Task to complete
Gather every line of the items below that contains the string "link", and copy each such line in full. The match is case-sensitive.

Data listing
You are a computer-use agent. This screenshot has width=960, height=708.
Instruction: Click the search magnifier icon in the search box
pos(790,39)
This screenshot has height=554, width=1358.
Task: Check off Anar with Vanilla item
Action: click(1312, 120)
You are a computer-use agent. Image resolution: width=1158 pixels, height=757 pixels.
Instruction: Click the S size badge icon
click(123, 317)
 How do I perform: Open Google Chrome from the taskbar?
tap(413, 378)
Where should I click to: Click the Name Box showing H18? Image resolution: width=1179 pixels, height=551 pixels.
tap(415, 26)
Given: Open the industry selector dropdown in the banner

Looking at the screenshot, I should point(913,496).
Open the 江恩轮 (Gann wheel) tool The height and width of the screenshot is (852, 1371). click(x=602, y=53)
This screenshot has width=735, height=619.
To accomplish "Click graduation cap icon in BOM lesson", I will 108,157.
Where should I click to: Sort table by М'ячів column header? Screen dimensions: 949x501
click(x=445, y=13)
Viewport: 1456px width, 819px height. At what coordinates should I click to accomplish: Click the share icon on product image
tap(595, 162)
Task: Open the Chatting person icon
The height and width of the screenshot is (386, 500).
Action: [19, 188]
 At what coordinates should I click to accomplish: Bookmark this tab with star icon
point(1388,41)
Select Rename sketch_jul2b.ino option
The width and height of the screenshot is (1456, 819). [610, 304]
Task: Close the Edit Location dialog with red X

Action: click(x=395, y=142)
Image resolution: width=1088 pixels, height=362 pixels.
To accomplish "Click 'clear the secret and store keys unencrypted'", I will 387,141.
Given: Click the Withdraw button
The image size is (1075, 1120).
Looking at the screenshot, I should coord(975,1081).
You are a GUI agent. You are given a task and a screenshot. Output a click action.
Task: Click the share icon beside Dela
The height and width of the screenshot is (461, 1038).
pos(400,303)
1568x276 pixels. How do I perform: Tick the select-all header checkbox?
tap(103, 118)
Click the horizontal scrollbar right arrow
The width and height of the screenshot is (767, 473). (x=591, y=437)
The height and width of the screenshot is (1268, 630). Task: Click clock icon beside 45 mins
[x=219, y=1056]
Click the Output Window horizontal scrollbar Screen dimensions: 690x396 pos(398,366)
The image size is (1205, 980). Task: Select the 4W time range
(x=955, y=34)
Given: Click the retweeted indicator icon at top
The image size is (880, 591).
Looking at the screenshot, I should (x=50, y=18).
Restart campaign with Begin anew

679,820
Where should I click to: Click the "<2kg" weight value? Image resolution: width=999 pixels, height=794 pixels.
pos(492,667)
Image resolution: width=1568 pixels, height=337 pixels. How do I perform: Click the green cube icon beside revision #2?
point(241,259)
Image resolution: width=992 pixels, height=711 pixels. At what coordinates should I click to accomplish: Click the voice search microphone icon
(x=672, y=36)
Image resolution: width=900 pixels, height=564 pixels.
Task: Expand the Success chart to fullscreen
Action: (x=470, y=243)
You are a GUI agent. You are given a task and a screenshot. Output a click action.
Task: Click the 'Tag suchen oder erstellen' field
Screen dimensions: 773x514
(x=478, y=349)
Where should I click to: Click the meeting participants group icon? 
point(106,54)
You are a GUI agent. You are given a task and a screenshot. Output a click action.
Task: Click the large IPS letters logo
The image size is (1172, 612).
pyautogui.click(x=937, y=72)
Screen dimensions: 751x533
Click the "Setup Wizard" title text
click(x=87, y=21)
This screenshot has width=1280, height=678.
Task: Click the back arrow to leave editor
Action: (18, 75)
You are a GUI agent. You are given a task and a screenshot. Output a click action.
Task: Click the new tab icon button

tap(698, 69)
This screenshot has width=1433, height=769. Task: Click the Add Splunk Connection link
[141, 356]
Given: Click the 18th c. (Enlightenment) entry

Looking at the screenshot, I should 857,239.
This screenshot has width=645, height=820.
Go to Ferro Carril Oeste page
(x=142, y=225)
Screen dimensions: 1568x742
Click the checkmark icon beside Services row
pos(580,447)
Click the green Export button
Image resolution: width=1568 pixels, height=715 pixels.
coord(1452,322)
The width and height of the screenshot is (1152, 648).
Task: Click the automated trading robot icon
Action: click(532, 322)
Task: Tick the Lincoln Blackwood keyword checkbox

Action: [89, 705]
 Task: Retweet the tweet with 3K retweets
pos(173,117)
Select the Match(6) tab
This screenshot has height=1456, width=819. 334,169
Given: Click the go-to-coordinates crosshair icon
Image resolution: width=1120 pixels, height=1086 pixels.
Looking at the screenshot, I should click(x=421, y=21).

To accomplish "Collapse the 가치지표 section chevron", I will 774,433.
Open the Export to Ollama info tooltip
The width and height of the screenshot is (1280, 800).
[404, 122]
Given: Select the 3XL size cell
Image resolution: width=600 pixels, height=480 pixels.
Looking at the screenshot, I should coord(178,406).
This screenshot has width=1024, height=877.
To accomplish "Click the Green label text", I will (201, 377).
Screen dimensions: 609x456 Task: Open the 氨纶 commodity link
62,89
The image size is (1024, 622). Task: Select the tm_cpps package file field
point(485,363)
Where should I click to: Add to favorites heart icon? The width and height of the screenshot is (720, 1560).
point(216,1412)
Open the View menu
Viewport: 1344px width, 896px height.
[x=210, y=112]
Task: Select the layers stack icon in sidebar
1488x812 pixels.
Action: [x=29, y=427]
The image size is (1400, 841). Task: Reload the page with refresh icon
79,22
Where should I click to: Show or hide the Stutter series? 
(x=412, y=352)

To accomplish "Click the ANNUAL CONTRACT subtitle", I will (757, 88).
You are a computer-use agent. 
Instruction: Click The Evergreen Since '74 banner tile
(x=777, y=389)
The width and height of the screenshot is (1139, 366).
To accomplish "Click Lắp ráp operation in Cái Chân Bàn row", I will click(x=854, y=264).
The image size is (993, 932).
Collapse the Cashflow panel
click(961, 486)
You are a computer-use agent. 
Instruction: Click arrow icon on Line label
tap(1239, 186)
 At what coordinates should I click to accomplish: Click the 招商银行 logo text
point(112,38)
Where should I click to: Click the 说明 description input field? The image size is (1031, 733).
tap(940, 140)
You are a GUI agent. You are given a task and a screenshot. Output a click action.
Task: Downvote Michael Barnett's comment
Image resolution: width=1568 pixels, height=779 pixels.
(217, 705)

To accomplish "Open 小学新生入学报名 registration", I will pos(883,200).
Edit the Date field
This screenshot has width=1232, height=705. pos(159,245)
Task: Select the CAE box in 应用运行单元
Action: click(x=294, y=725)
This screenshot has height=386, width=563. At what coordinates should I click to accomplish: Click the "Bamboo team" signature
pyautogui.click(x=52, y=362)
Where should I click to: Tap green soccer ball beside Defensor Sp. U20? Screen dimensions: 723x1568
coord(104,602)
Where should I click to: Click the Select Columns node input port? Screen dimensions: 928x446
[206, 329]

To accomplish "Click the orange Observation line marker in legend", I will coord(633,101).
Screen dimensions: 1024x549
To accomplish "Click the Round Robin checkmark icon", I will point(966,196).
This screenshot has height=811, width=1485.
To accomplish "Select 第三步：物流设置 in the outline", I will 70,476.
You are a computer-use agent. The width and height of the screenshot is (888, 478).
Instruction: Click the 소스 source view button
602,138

Exercise answer
This screenshot has width=1433, height=769. Task: Click the Add Splunk Connection link
Screen dimensions: 609x456 Task: Open the 氨纶 commodity link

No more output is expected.